Task requirements:
Show every line of the data that includes the word "computer".

Source data:
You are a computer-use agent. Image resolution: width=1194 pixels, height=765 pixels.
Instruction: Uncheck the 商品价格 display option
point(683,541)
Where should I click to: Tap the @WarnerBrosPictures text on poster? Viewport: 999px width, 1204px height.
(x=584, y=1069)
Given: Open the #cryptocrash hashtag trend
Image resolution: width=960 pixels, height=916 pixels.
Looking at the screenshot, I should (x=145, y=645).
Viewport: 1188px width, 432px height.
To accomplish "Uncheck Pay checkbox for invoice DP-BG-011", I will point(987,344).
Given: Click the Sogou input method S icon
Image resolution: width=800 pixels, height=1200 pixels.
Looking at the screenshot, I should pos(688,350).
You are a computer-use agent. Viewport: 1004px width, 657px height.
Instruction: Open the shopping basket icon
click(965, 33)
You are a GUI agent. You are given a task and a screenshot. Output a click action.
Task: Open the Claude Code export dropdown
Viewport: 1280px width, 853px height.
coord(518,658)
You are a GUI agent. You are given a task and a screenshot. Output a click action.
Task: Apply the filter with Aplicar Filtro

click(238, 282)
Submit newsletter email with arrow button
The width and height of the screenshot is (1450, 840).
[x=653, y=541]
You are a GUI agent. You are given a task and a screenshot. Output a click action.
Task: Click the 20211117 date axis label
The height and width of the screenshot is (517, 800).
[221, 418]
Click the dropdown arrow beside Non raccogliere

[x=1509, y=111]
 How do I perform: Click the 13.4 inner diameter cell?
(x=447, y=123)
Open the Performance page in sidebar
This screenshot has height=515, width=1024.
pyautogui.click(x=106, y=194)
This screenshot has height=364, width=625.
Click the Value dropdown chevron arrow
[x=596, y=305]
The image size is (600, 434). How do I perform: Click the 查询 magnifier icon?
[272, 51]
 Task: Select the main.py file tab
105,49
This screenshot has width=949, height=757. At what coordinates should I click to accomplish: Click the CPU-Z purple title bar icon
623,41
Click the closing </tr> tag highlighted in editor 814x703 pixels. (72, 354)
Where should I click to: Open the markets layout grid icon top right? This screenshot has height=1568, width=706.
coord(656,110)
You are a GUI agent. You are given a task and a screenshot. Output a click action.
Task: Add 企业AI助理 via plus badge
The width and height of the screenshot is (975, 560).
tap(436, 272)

Response:
You are a computer-use agent. Image resolution: width=1194 pixels, height=765 pixels.
You are a computer-use agent. Viewport: 1004px width, 657px height.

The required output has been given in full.